┌──

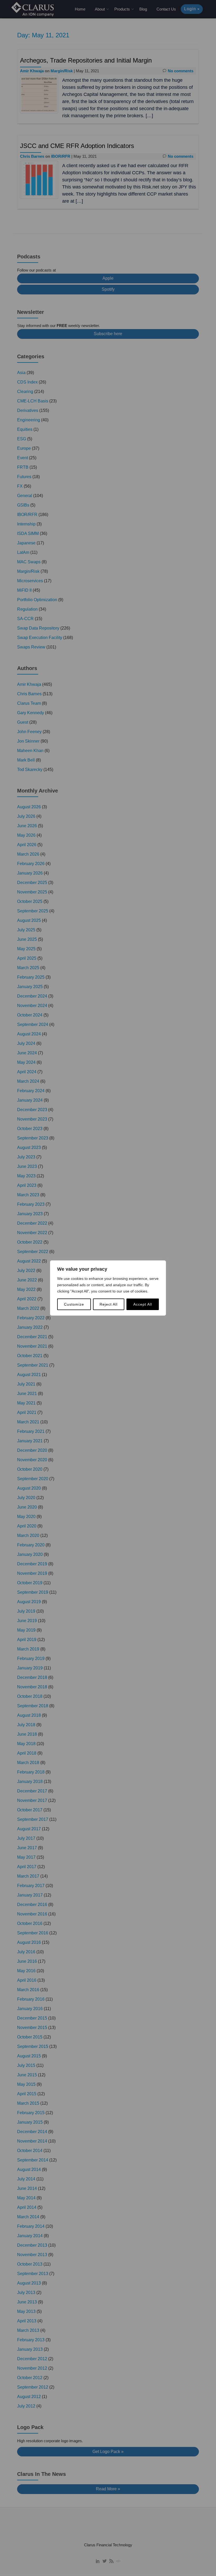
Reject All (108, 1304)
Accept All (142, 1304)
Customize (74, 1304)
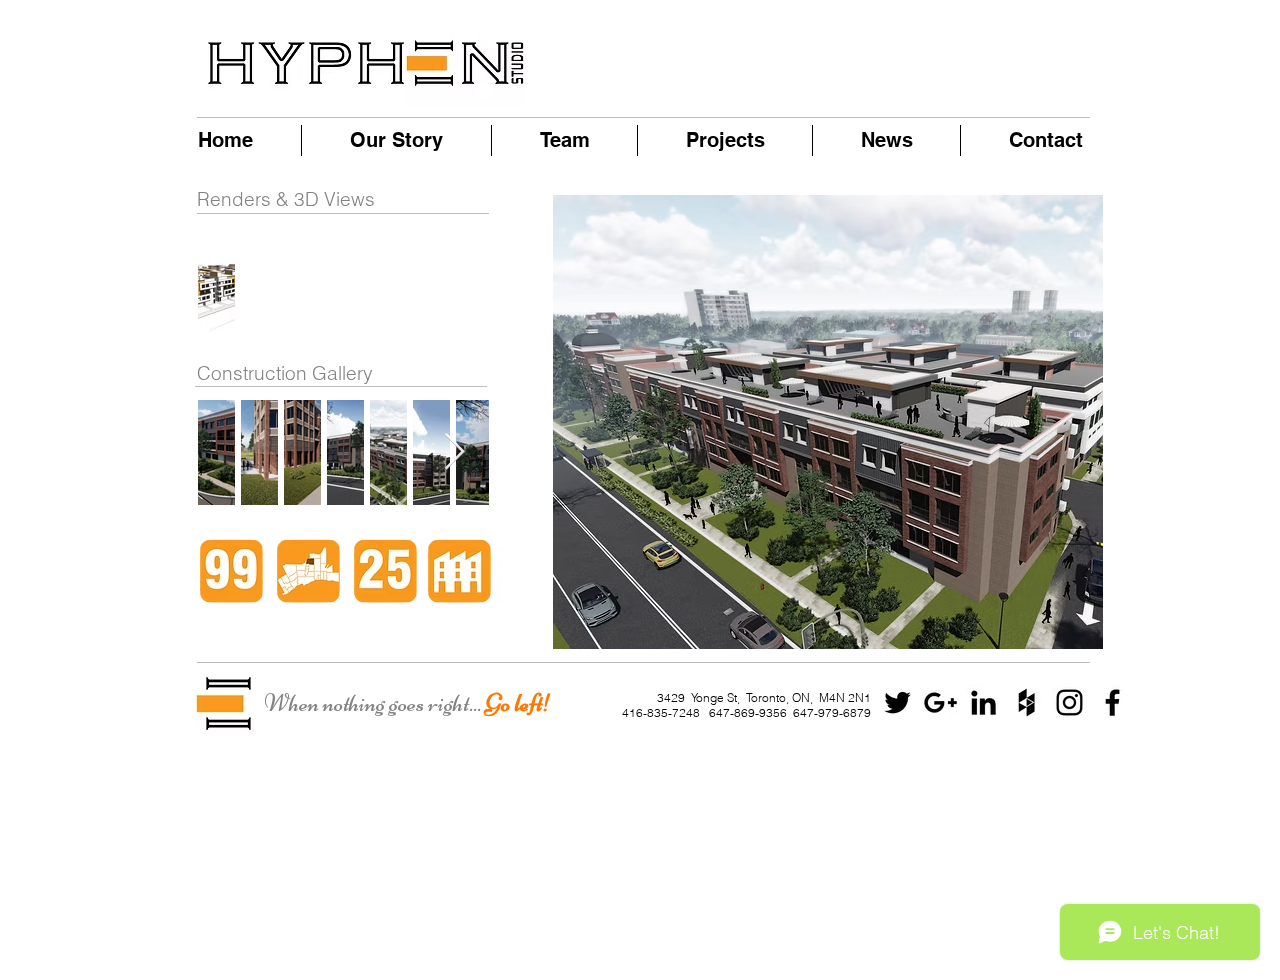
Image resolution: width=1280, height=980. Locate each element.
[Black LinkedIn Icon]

└──
┌──

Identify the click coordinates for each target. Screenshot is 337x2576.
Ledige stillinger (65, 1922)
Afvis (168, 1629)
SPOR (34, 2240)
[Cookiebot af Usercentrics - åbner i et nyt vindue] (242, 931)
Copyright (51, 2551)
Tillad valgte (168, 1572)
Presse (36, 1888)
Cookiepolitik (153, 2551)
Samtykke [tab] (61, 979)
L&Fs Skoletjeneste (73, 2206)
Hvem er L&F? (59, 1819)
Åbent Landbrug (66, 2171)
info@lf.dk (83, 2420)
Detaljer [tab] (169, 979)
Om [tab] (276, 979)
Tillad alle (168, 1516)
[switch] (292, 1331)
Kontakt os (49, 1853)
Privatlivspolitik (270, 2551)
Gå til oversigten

└──
┌──

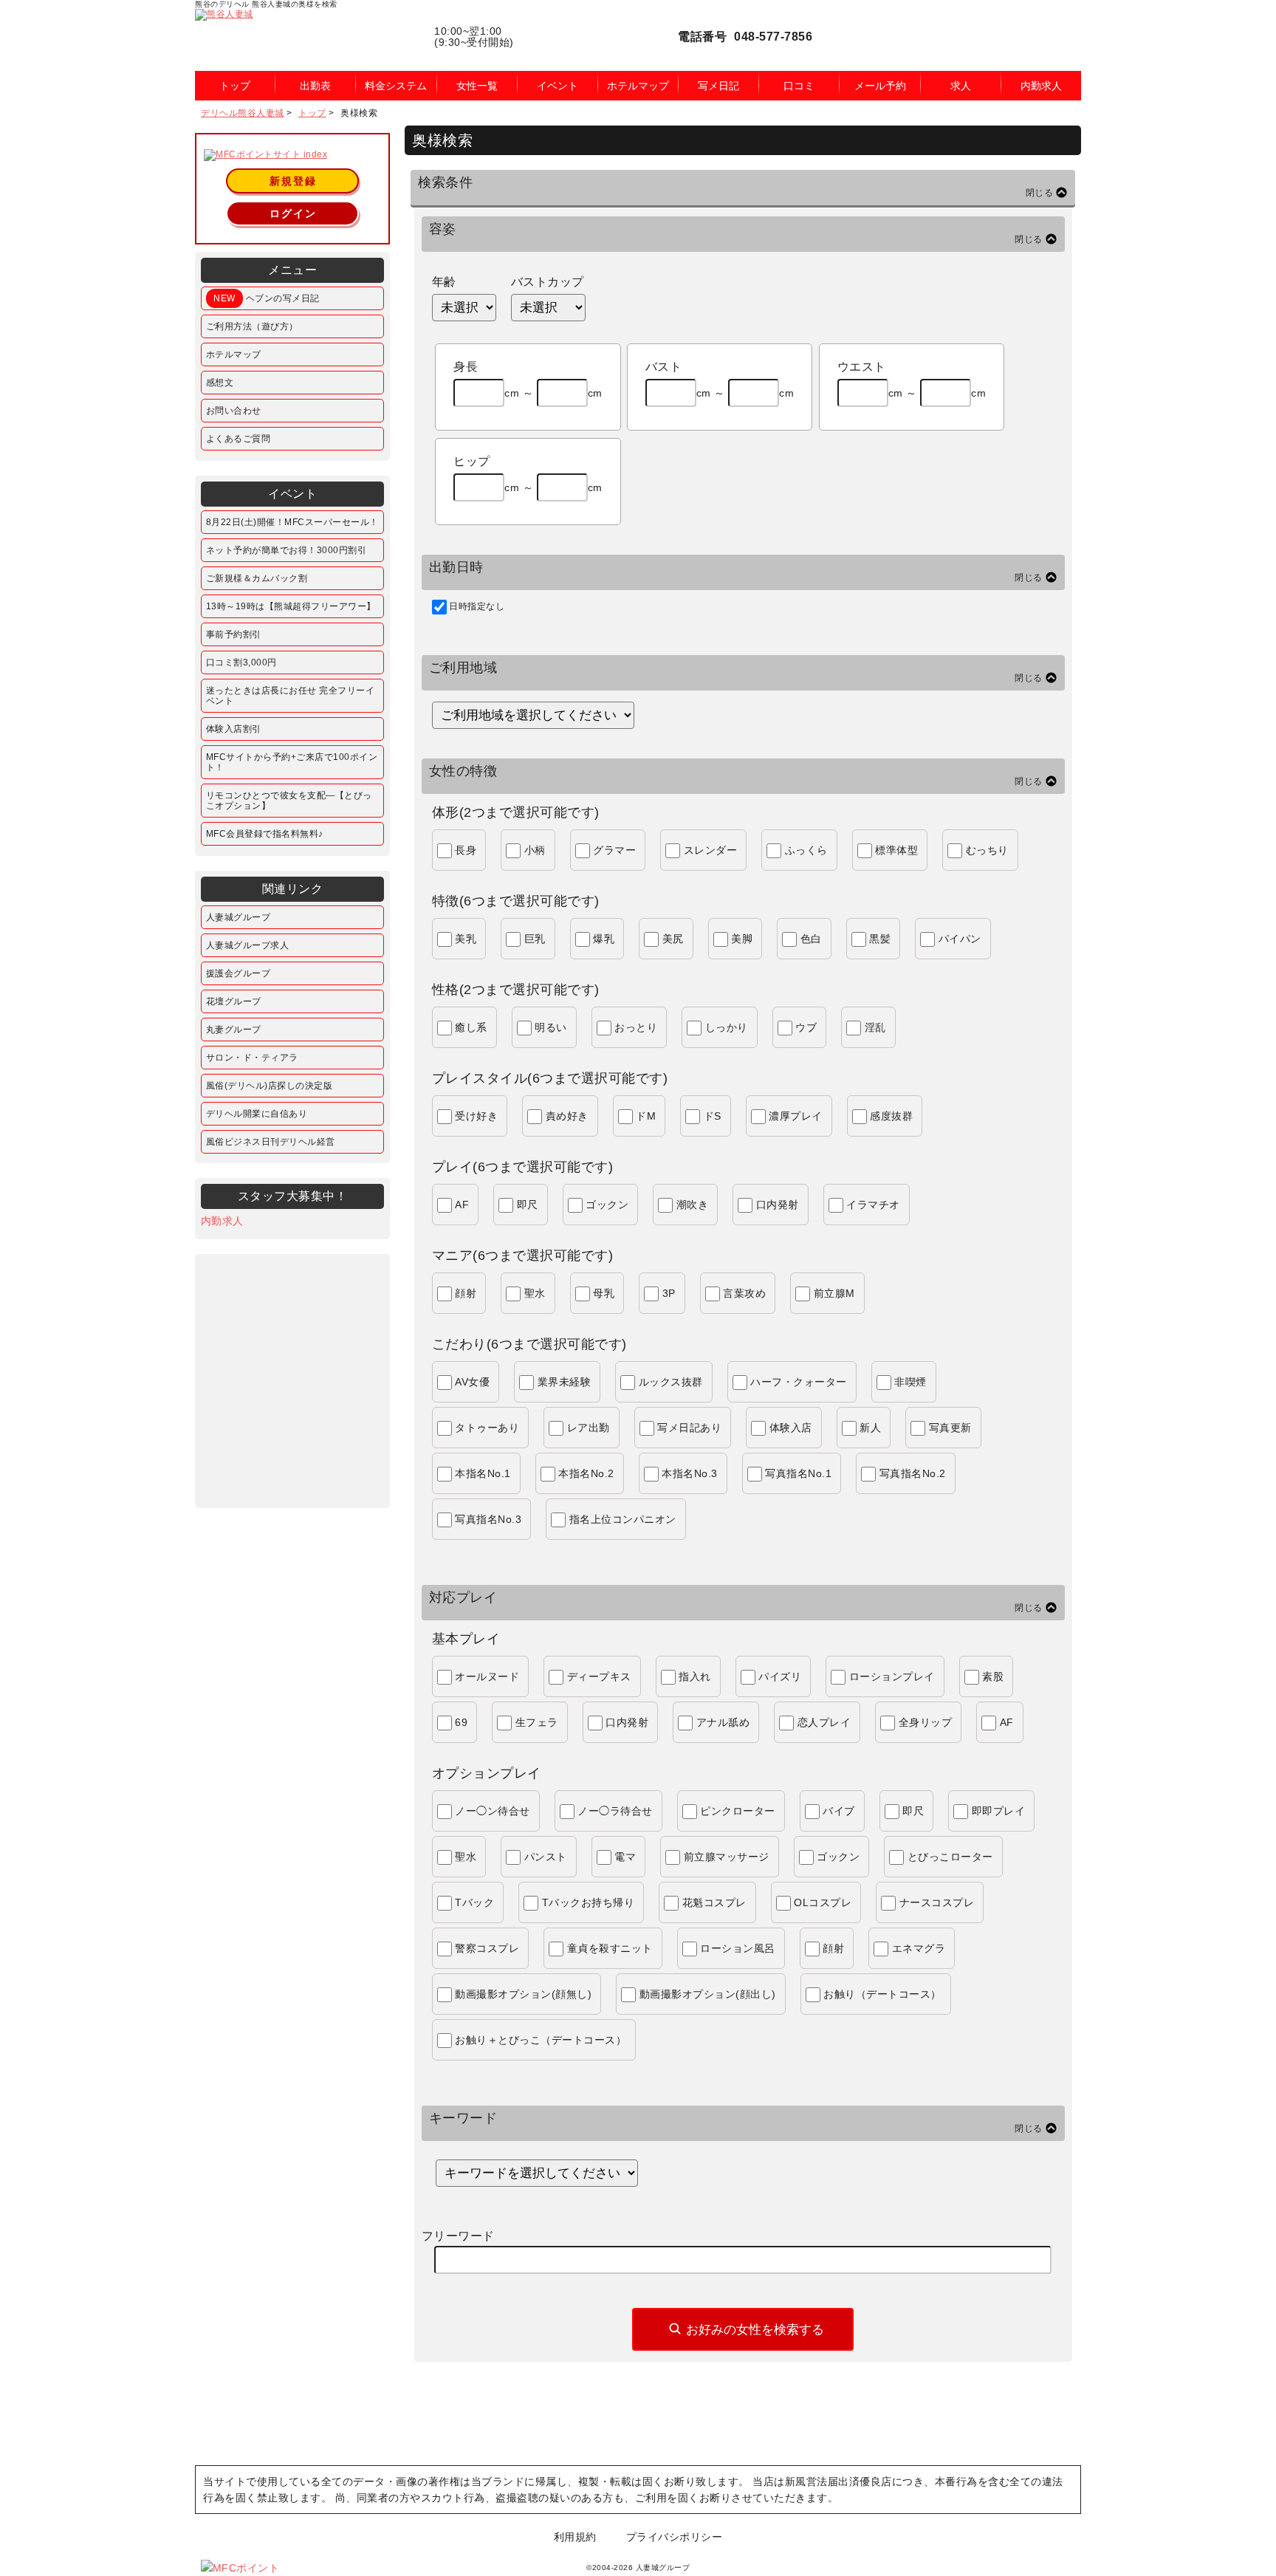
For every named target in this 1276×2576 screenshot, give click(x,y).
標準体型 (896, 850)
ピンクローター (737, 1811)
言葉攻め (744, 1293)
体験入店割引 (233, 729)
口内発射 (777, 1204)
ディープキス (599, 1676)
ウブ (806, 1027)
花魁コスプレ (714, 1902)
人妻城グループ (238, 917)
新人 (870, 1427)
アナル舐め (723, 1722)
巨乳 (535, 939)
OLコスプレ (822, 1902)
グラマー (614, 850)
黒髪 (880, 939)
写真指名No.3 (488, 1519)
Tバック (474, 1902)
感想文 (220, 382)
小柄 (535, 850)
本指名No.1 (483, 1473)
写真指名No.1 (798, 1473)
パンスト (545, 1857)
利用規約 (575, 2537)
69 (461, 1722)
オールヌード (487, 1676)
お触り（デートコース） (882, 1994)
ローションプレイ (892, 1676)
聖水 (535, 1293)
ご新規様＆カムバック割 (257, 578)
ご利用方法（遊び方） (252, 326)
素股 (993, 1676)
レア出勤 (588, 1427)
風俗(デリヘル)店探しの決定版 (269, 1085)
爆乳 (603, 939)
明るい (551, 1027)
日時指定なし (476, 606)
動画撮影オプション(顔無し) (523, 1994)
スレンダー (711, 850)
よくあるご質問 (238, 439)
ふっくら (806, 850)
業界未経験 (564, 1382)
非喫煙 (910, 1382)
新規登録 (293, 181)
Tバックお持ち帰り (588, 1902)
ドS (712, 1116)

└──

### WHAT YOU WILL DO
From the records above, print only the lines between the one holding "動画撮影オプション(顔無し) (523, 1994)" and the one holding "ドS (712, 1116)", inclusive, exactly as they stand.

### THE COMPLETED TASK
動画撮影オプション(顔無し) (523, 1994)
スレンダー (711, 850)
よくあるご質問 (238, 439)
ふっくら (806, 850)
業界未経験 (564, 1382)
非喫煙 (910, 1382)
新規登録 (293, 181)
Tバックお持ち帰り (588, 1902)
ドS (712, 1116)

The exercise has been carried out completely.